**PROBLEM DESCRIPTION**
Each entry below is to be copied verbatim.

*** Block opens ***

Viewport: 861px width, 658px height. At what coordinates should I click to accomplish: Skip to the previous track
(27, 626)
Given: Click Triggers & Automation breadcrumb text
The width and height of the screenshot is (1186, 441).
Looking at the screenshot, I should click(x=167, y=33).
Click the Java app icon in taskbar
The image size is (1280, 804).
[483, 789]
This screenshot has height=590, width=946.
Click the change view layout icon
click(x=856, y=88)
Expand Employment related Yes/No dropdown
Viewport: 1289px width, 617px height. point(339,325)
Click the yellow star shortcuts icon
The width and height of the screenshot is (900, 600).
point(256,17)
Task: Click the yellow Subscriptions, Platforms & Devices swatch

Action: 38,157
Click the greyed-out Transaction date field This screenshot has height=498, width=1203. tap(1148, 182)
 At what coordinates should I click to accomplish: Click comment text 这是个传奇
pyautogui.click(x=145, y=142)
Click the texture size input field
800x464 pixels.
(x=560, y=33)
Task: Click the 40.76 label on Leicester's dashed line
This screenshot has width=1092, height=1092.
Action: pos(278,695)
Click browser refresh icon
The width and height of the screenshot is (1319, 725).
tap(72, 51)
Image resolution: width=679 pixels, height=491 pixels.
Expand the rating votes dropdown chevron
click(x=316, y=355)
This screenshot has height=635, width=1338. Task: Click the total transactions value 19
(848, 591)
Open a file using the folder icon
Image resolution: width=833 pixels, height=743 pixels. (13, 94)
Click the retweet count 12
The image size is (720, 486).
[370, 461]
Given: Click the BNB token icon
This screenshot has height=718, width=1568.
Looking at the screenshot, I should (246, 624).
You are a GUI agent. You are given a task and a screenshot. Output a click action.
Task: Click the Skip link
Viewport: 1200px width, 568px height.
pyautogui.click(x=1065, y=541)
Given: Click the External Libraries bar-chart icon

*** Block closes ***

**ANSWER BOX**
Viewport: 861px width, 658px height. At what coordinates should I click to accomplish: Skip to the previous track
(27, 626)
Given: Click Triggers & Automation breadcrumb text
The width and height of the screenshot is (1186, 441).
Looking at the screenshot, I should click(x=167, y=33).
Click the Java app icon in taskbar
The image size is (1280, 804).
[483, 789]
This screenshot has height=590, width=946.
Click the change view layout icon
click(x=856, y=88)
Expand Employment related Yes/No dropdown
Viewport: 1289px width, 617px height. point(339,325)
Click the yellow star shortcuts icon
The width and height of the screenshot is (900, 600).
point(256,17)
Task: Click the yellow Subscriptions, Platforms & Devices swatch

Action: 38,157
Click the greyed-out Transaction date field This screenshot has height=498, width=1203. tap(1148, 182)
 At what coordinates should I click to accomplish: Click comment text 这是个传奇
pyautogui.click(x=145, y=142)
Click the texture size input field
800x464 pixels.
(x=560, y=33)
Task: Click the 40.76 label on Leicester's dashed line
This screenshot has width=1092, height=1092.
Action: pos(278,695)
Click browser refresh icon
The width and height of the screenshot is (1319, 725).
tap(72, 51)
Image resolution: width=679 pixels, height=491 pixels.
Expand the rating votes dropdown chevron
click(x=316, y=355)
This screenshot has height=635, width=1338. Task: Click the total transactions value 19
(848, 591)
Open a file using the folder icon
Image resolution: width=833 pixels, height=743 pixels. (13, 94)
Click the retweet count 12
The image size is (720, 486).
[370, 461]
Given: Click the BNB token icon
This screenshot has height=718, width=1568.
Looking at the screenshot, I should (246, 624).
You are a GUI agent. You are given a task and a screenshot. Output a click action.
Task: Click the Skip link
Viewport: 1200px width, 568px height.
pyautogui.click(x=1065, y=541)
Given: Click the External Libraries bar-chart icon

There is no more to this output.